There’s something I’ve been thinking a lot about lately, and that is human nature. Watching the news by itself is enough reason to make someone wonder what human beings are capable of, and whether we are good, evil, or both depending on the situation. The revolutions that have been happening around the world, as well as the economic crises, natural disasters, and increasing insecurity in life in general, have stripped societies of their thin facade of civility and made people act in ways that are both shocking, disturbing, and yet also expected.
One thing the recent uprisings have highlighted is the behaviour and brutality in the police force and military. Psychologically, it is very interesting to see the way police and the army can literally kill, torture, and beat anyone in their way, whether a fellow countryman, woman, or child. Is it just about them being trained to obey orders, ANY orders? Is it about the banality of evil, as Hannah Arendt suggested, namely that we all have it in us to act this way? This is probably what I’m leaning more towards these days – this idea that we are all, individually, capable of doing amazing good but also unspeakable evil.

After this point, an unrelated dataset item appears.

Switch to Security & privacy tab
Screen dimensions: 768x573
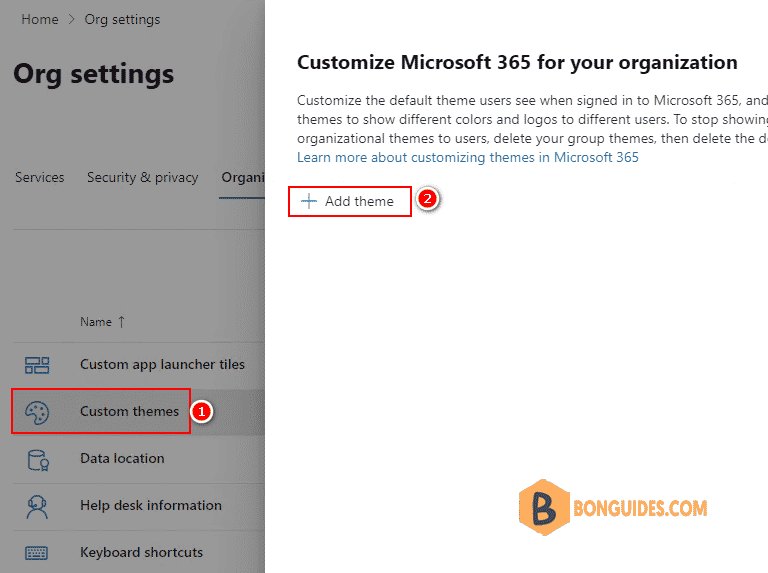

Arendt was talking about the men who committed the Nazi crimes in Germany and the rest of Europe, and pointed out that at home, they were all caring, loving fathers. This has always baffled me. How does a police officer in Egypt, for example, torture prisoners during the day and then go home to his family and children? Is it really possible for the human personality to exist in such an extreme binary form? These things can obviously not be explained from a purely social perspective but rather a psycho-social one. In fact, I really think that what is missing int he analysis of the recent uprisings is the psychological component: how those in power act, think, feel; how the police and army act and think; how power is reproduced and justified; how the silent majority continue to be silent; all of these issues are largely psychological.
How will a post-revolutionary society ever fix the old problems if we don’t understand how they were caused? If the new Egypt has an army and police force (which I’m assuming it will), shouldn’t we at least understand how the old versions got so messed up? Of course the ultimate goal (as an anarchist) is to have a non-militarized world, but until that happens, it is inevitable that any nation state will continue to invest heavily in its military. But we can at least try to not repeat the same mistakes.
I also wonder whether we’ve basically been lied to about human beings in general. I have always been told that humans are essentially “good” but that some get corrupted. But is that really the case? Isn’t it more likely that we are neutral beings, and that most of us are good and bad together, while some go to either extreme? Then is it a choice? What about people who are living in systems or situations where they are forced to do what society sees as “wrong”? When a poor man steals to feed his children; or when a Palestinian throws a rock at an Israeli soldiers – are these even “wrong”?